DATA SECTION Block Start
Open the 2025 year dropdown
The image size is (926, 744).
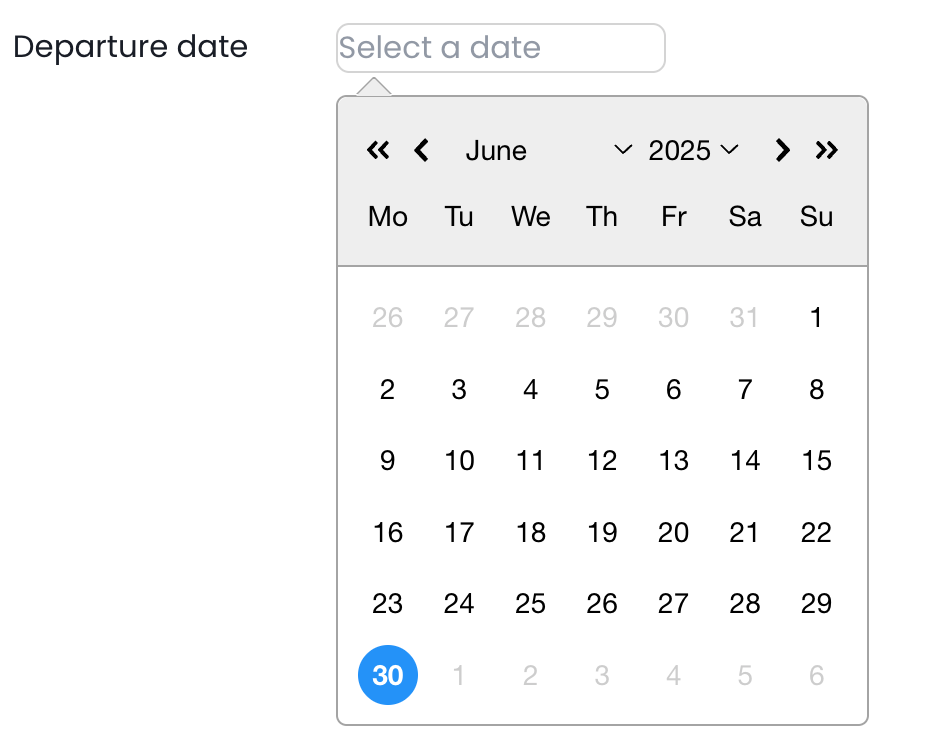click(693, 151)
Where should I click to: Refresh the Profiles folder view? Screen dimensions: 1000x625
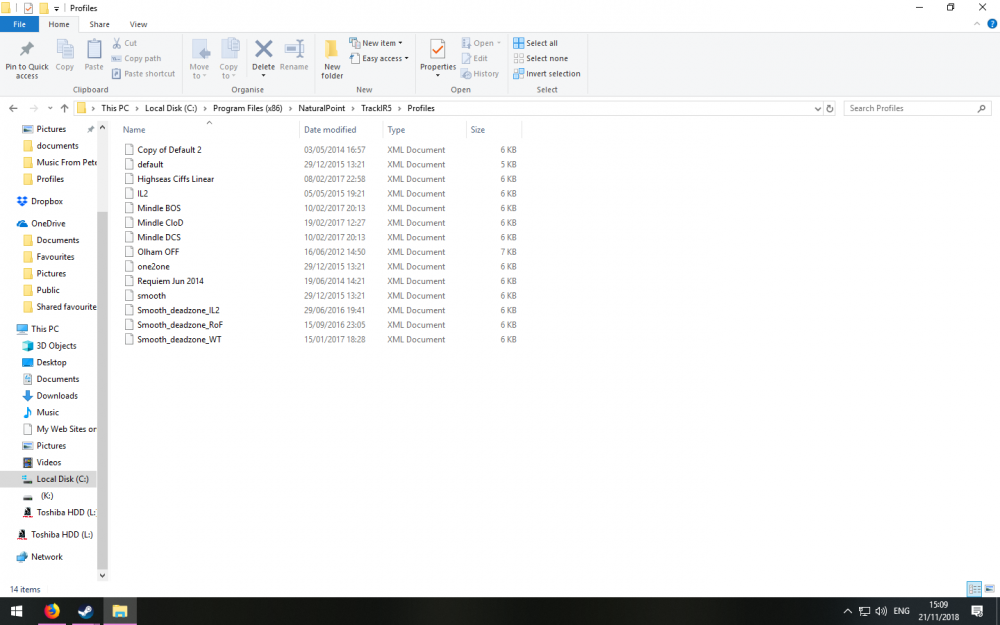830,108
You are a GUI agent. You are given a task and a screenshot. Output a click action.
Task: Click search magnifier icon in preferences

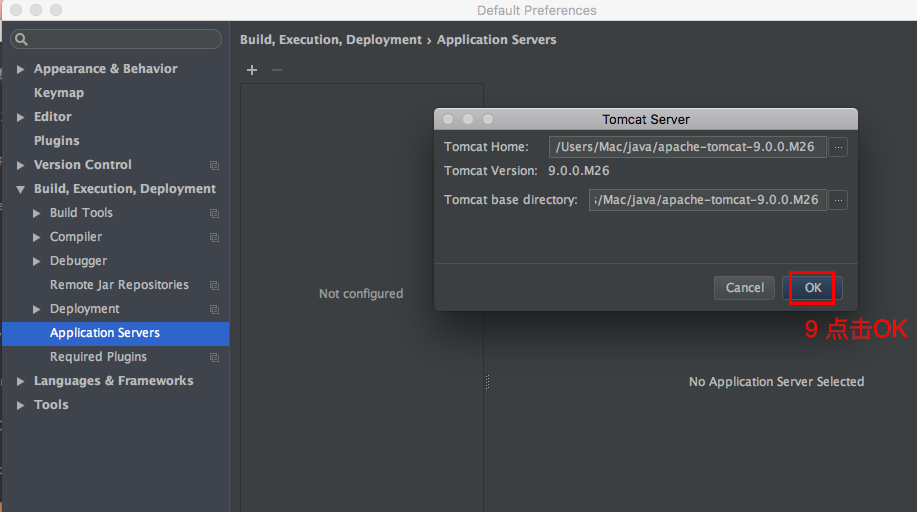coord(22,39)
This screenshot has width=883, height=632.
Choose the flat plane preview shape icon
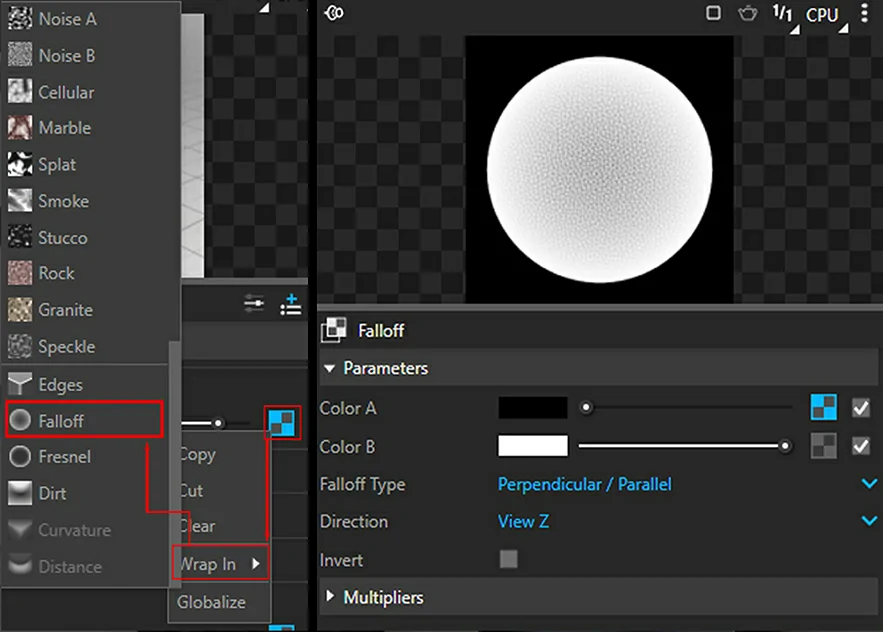(712, 14)
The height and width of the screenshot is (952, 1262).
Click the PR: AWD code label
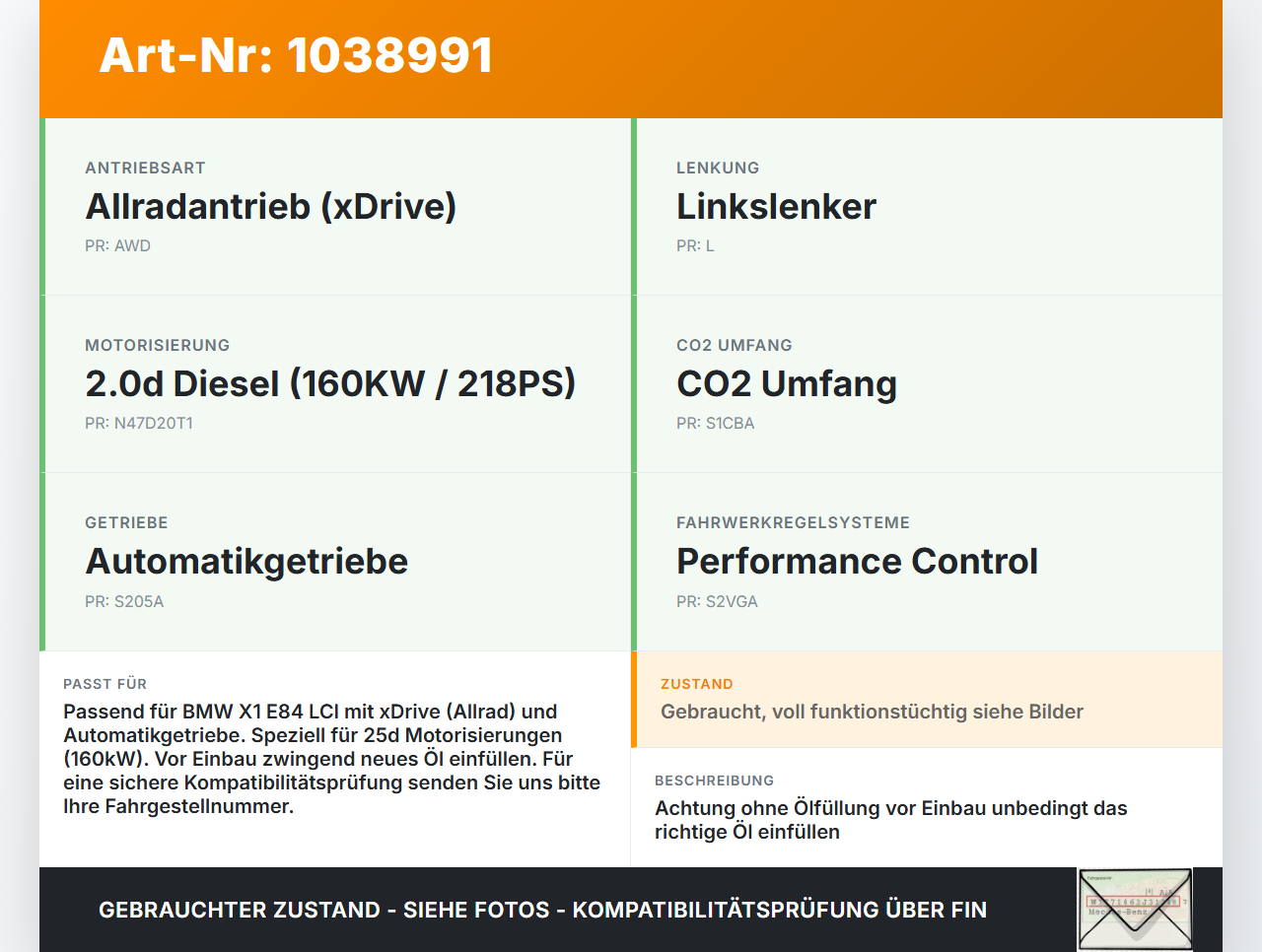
DATA SECTION Block End
WHAT THE TASK REQUIRES —
Reproduce the data above in full, exactly, with the images removed.

TASK ANSWER —
Open the 2025 year dropdown
The image size is (926, 744).
click(693, 151)
Where should I click to: Refresh the Profiles folder view? Screen dimensions: 1000x625
830,108
You are a GUI agent. You are given a task and a screenshot. Output a click action.
Task: Click search magnifier icon in preferences

coord(22,39)
This screenshot has width=883, height=632.
Choose the flat plane preview shape icon
(712, 14)
The height and width of the screenshot is (952, 1262).
Click the PR: AWD code label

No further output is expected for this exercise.